You may also consider your breastfeeding relationship; some toddlers nurse infrequently, and some are still nursing very frequently on demand, which would change a bit if you were working.
When all else fails, this is not the only moment you can make a decision. You can try working and end it if it doesn’t feel right for your family, or you can decline and trust that another great opportunity will come your way later.
So your answer is, yes, you can still work and be an attached parent! From where I see it, your situation is beautiful, but you also have to listen to your heart. I work more than part time now, but when I was working only part time, I missed my child and had guilt. I was also fulfilled, blessed to have a great caregiver, and refreshed as a mother by being away for a few hours. All of it.

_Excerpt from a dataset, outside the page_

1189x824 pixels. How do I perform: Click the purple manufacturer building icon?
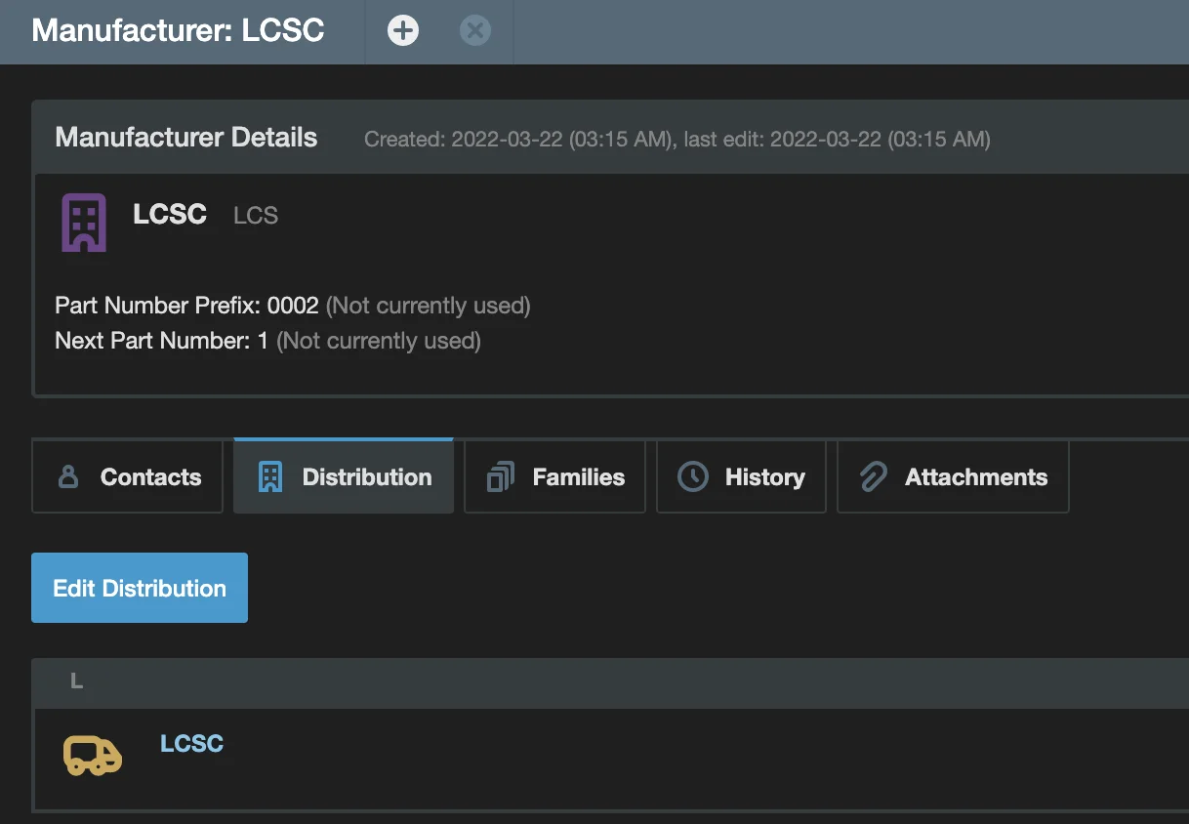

Nathan: First, let me congratulate you on following your natural inclinations to be an attachment parent! My partner and I also found this way of child-rearing (and life) to be a natural fit and are also loving it. We, too, have committed to a similar financial situation: I’m a part-time teacher and earn the paychecks while she stays home full time with our little one. While our son is just a bit younger than yours – he’s now 17 months – I can imagine us having a very similar difficult time if such a tempting situation presented itself. Hopefully our similar situations and ages of our sons can help us connect a bit. Additionally, I hope that as a dad I can give you another perspective on the situation.
You sound like a great mom. This is obvious by virtue of the fact that you care about this at all. I know that you are anxious at the prospect of leaving your son, but let me assure you that doing so will not make you one iota less of an attachment parent. Attachment parenting in your household is a two-person job; therefore, as long as one of you is with your son, as far as I’m concerned, your household’s devotion to natural parenting is intact. You don’t stop being an attached parent the moment you close your car door. I work outside of the house three days a week for about nine hours per day. Even though I’m out of the house, I go through my day assured that our son is with his mother. As soon as I get home, I’m right there by their sides. When his mother leaves for various meetings and activities, the boy and I are home together. As long as someone dedicated to natural parenting is with him, I feel secure.

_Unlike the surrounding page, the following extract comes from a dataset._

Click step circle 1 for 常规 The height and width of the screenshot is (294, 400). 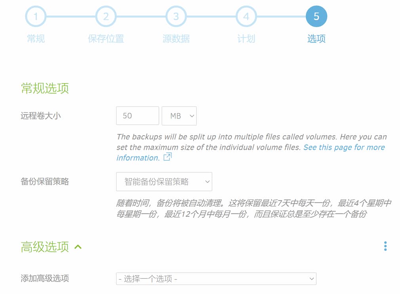click(36, 16)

I don’t see this as a door closing, but rather a door opening for your husband and son: a new stage for your family. The benefits for your son are two-fold. First, he gets to improve his relationship with his father. Second, he gets to see that women aren’t just mamas, but also women who work in the “real world.” Additionally, your husband will benefit doubly: first, by bonding more with your son, acting as the primary parent more often, and second, by gaining a better appreciation for all of the hard work that you have done thus far.

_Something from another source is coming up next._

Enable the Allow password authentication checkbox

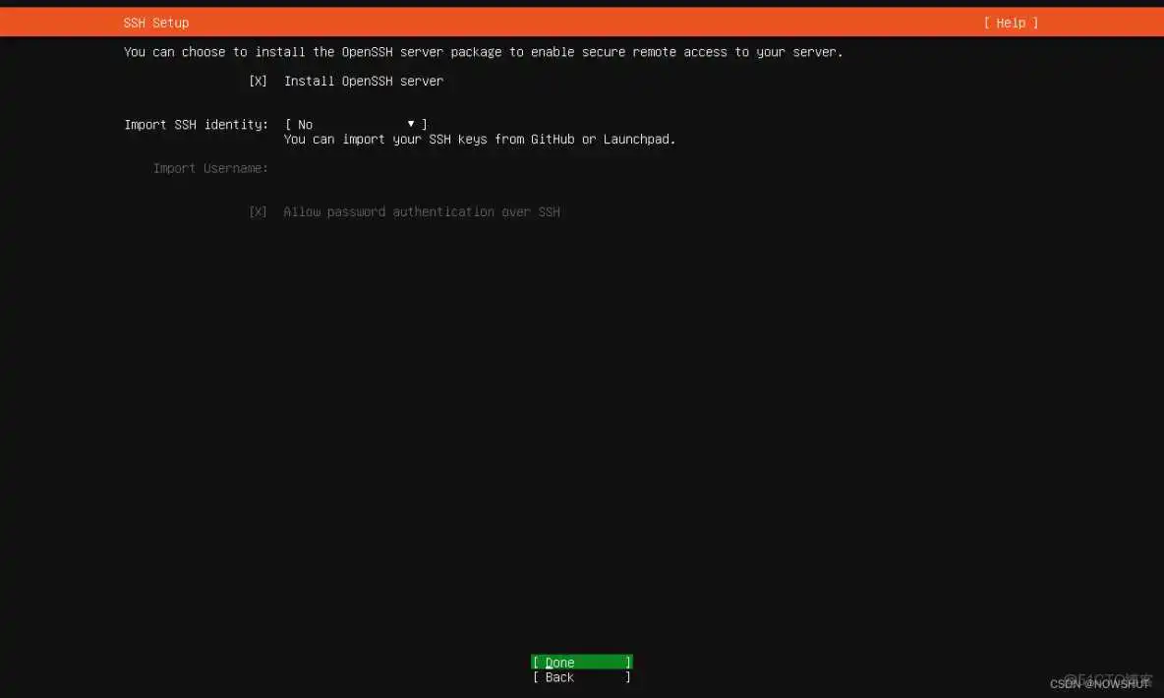258,211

In all likelihood, if you haven’t left your son for any amount of time, he will cry, but this will pass. He will soon come to understand that you will be home soon; meanwhile, he will come to enjoy his time with his dad. To soften the blow of being gone, perhaps you could try taking trips for increasing stretches to ease him into your leaving on your work days. To add a little fun for both you and your son, at work you might try sending him pictures via email or phone. Your husband could also help him leave you voicemail. Also, you could call him on your breaks to let him know what you’re up to and to check in on his day.
Whatever your decision, I hope that you feel secure with your choice, free of guilt.